[Exercise requirements]:
Give the data from the line with "What do you" to the line with "system-navigation-bar is located" as a JSON list of strings, one per line, leaving out blank lines and pictures.
━━ Data shown ━━
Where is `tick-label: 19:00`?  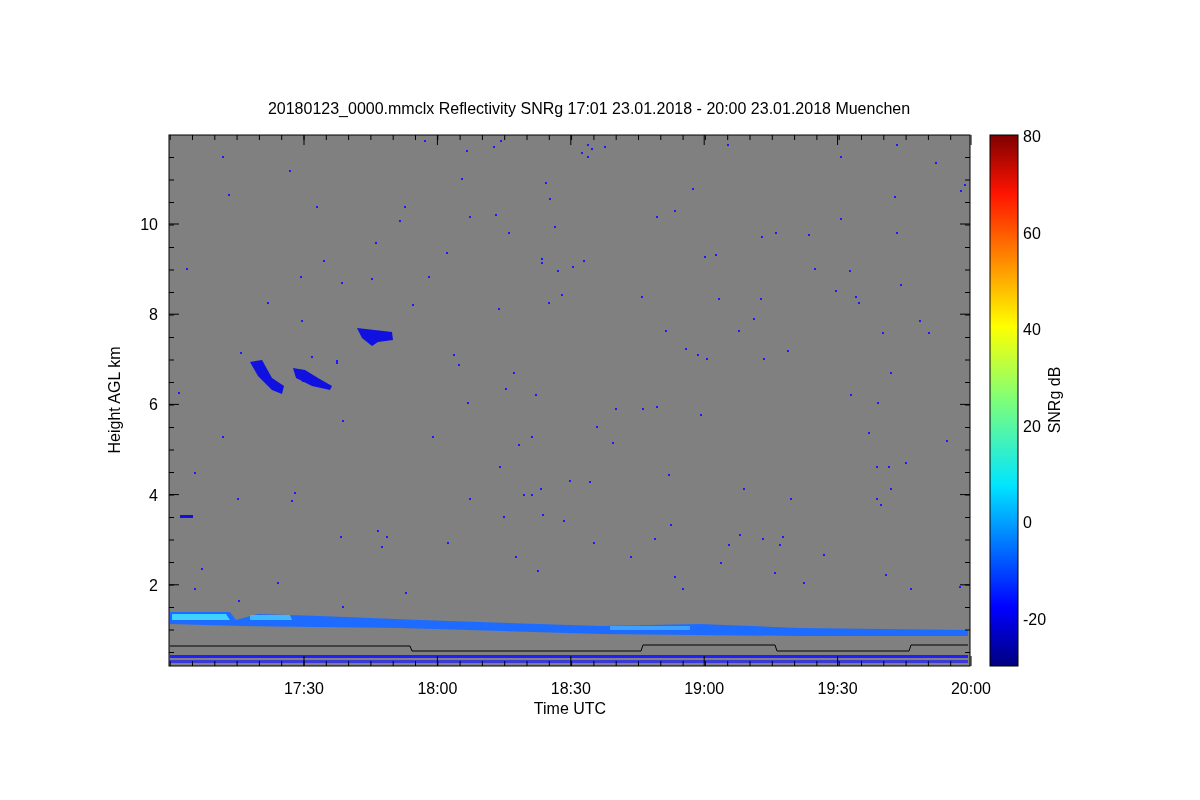
tick-label: 19:00 is located at coordinates (704, 688).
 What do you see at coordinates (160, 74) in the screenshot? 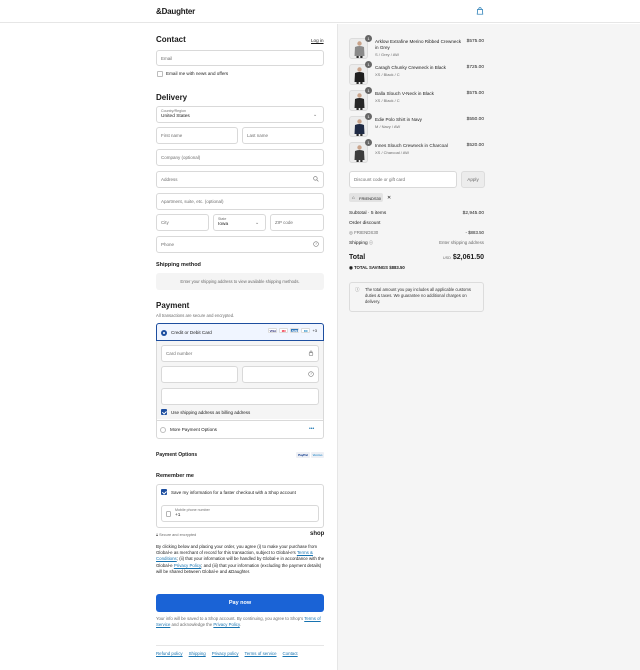
I see `newsletter-checkbox` at bounding box center [160, 74].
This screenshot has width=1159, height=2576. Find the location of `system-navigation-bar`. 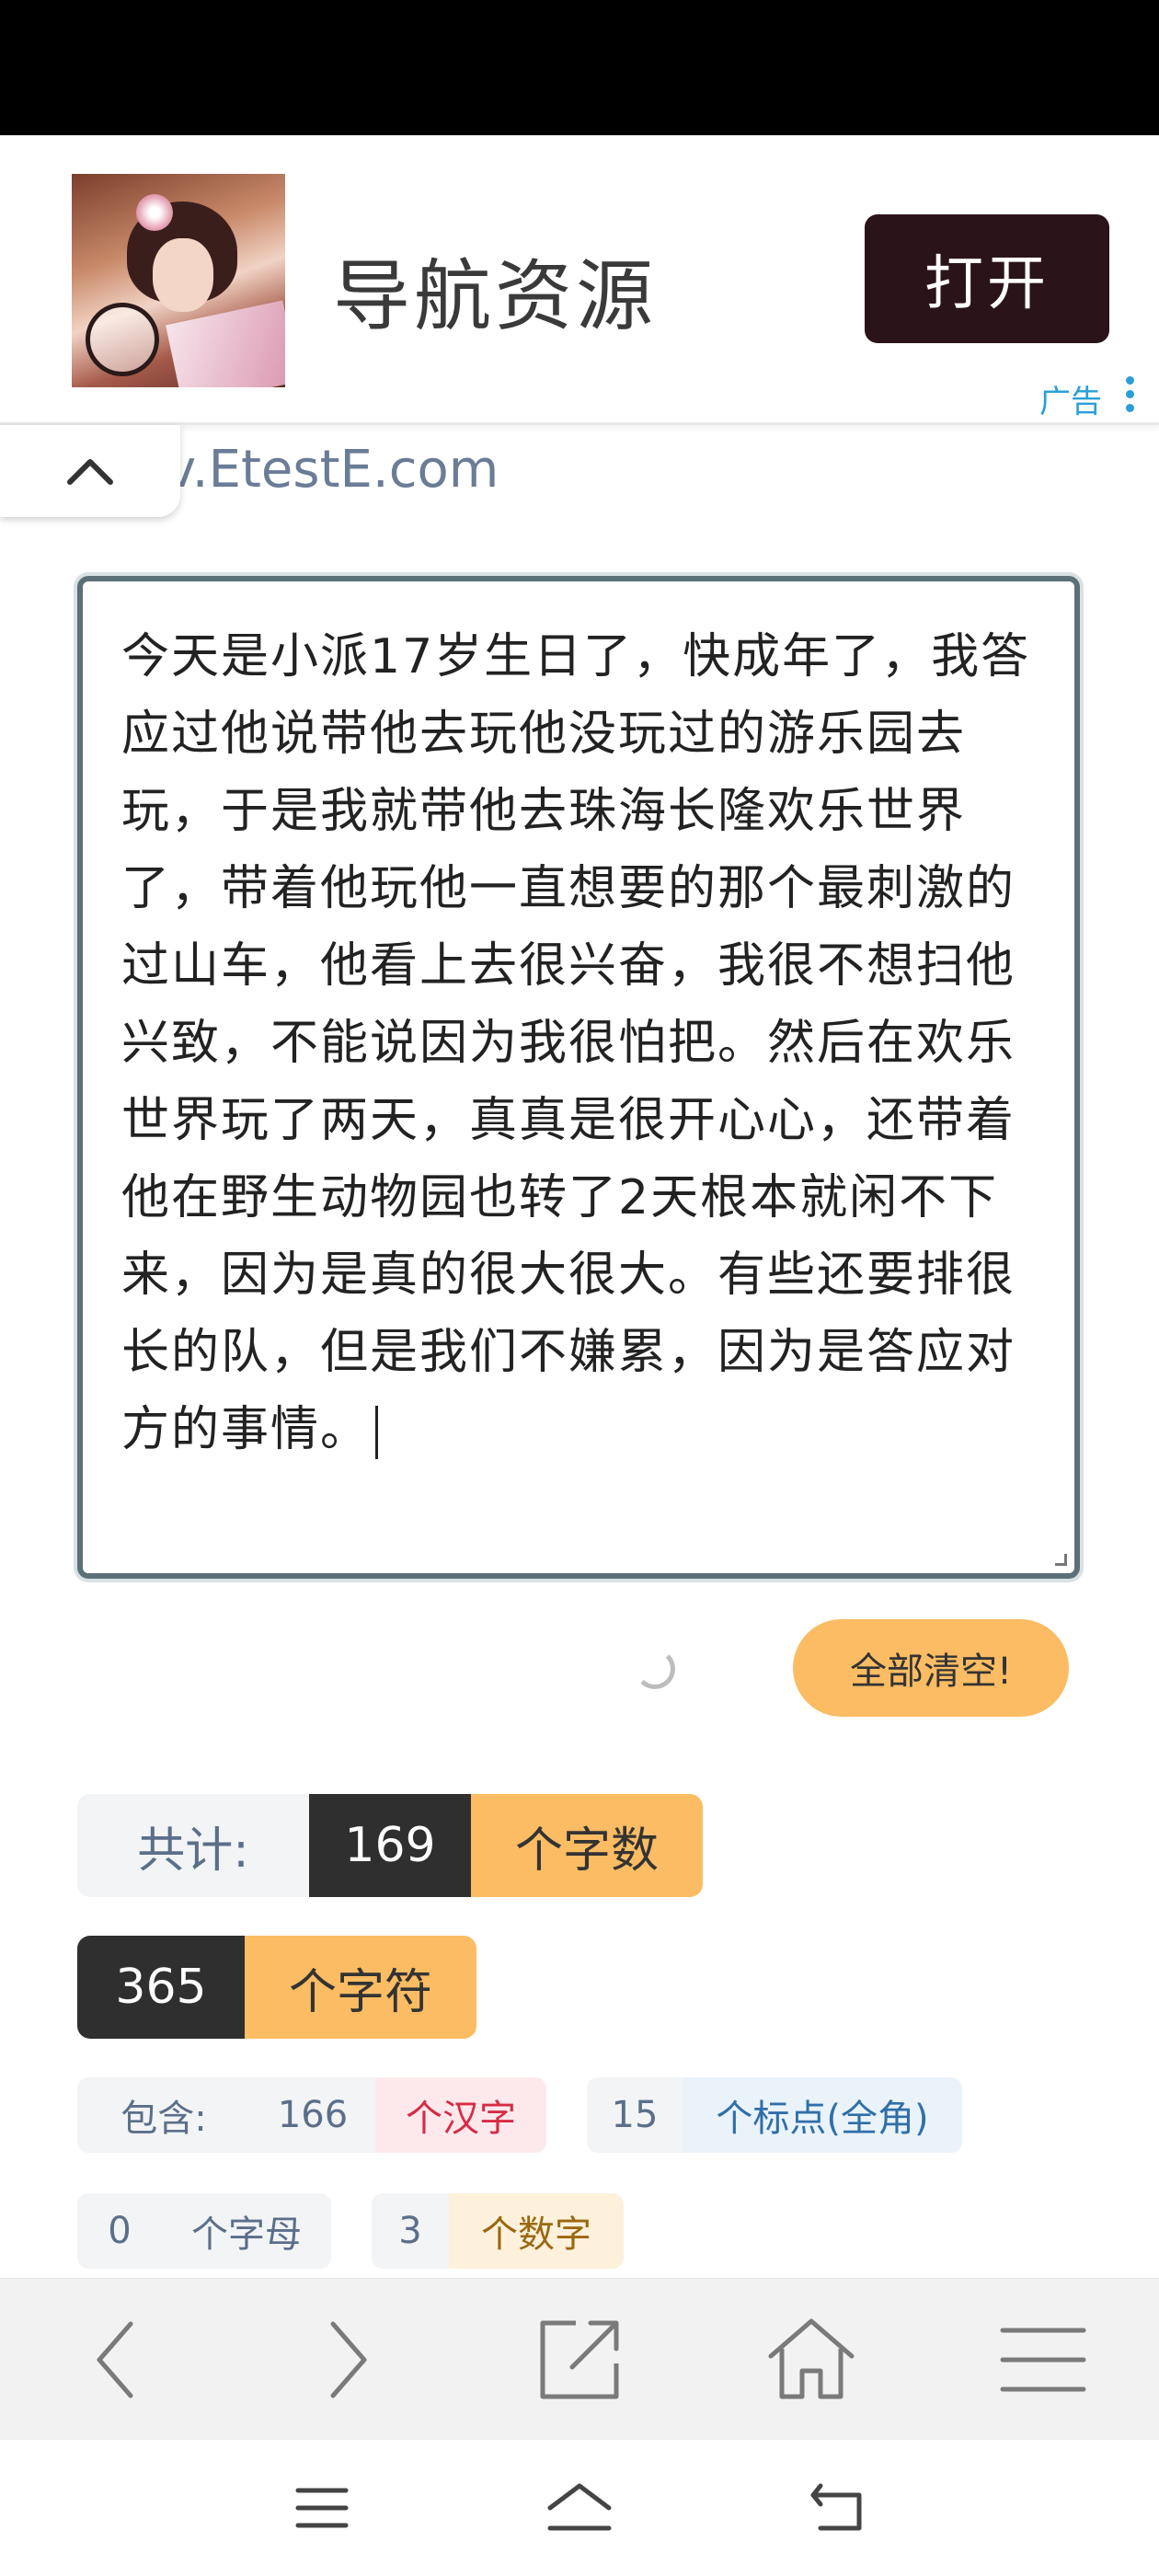

system-navigation-bar is located at coordinates (580, 2508).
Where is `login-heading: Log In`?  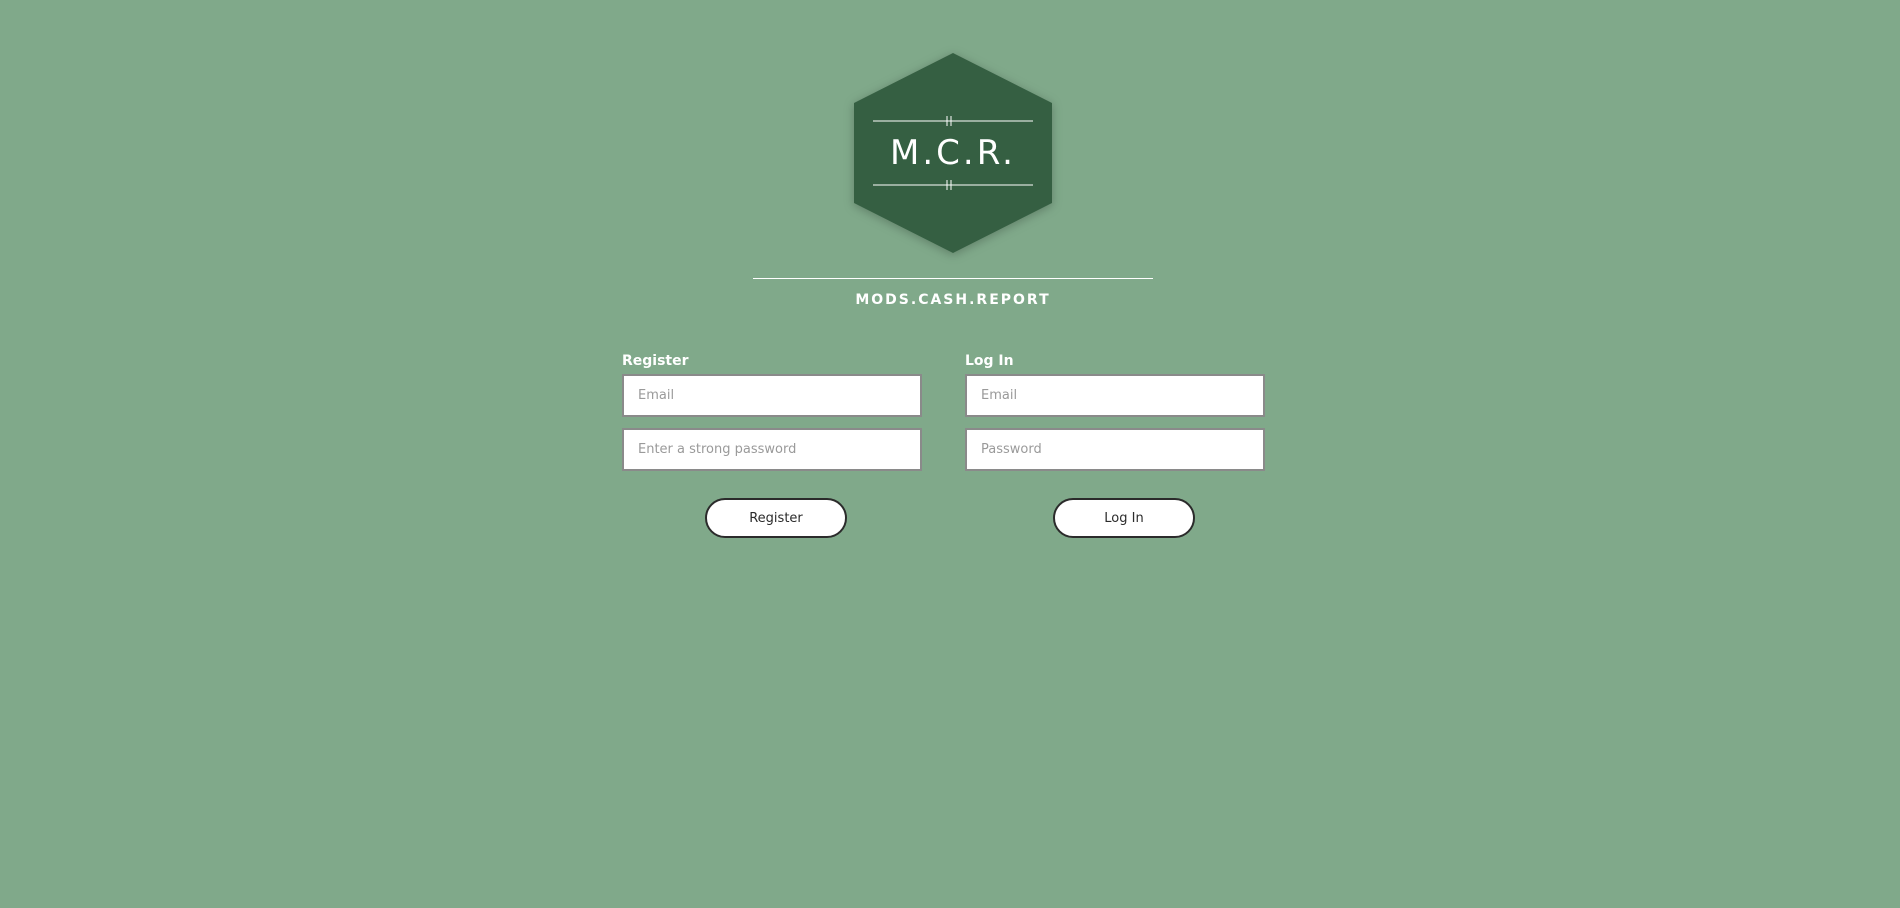 login-heading: Log In is located at coordinates (990, 361).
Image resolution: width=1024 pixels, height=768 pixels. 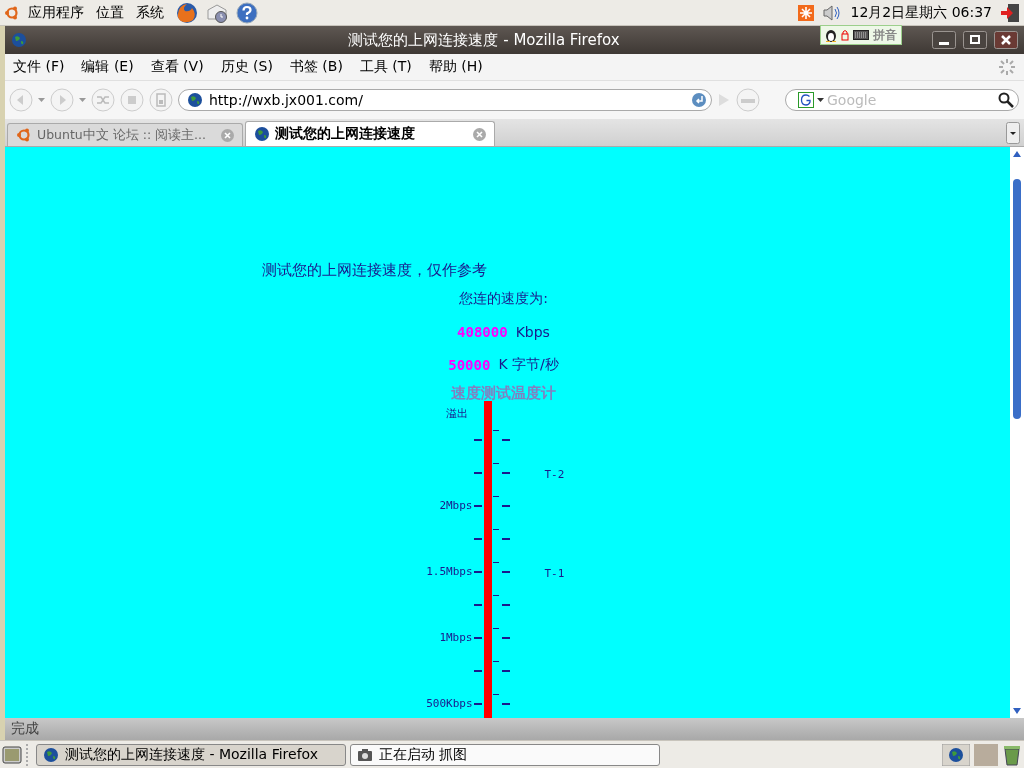 I want to click on url-text: http://wxb.jx001.com/, so click(x=286, y=100).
━━━
[Answer area]:
[
  " What do you see at coordinates (160, 74) in the screenshot? ",
  "I see `newsletter-checkbox` at bounding box center [160, 74].",
  "This screenshot has width=1159, height=2576. Find the location of `system-navigation-bar`. ",
  "system-navigation-bar is located at coordinates (580, 2508)."
]